### Work task
Scan the entries below. Return every line that includes "Switch".
Working data START
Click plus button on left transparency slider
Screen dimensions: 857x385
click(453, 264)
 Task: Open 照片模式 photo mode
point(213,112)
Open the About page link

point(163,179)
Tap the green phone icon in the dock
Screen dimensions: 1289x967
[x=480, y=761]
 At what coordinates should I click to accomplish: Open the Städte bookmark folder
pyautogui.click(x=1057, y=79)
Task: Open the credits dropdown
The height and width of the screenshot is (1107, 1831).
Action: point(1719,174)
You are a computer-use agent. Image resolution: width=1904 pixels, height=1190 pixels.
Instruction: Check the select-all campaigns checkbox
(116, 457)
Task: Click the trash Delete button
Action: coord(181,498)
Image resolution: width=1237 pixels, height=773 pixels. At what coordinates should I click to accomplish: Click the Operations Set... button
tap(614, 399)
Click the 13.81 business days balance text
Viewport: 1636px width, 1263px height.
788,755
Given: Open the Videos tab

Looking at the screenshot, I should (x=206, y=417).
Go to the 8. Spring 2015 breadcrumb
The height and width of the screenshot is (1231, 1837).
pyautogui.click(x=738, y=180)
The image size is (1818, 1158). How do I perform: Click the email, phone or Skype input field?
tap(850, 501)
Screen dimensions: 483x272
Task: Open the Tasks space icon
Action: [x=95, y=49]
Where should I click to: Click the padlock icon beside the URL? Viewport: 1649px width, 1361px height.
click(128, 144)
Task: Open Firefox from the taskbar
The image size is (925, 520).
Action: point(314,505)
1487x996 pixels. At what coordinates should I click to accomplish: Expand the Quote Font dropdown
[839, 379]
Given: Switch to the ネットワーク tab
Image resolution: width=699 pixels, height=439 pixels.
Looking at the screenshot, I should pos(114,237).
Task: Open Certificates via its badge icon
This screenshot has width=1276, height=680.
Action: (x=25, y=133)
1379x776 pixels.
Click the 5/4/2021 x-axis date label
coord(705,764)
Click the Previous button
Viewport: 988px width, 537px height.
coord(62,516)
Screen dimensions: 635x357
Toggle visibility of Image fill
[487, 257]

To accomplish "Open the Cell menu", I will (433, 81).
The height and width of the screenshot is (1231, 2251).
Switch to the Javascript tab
Working data END
### Exercise solution
Given: Switch to the ネットワーク tab
Switch to the Javascript tab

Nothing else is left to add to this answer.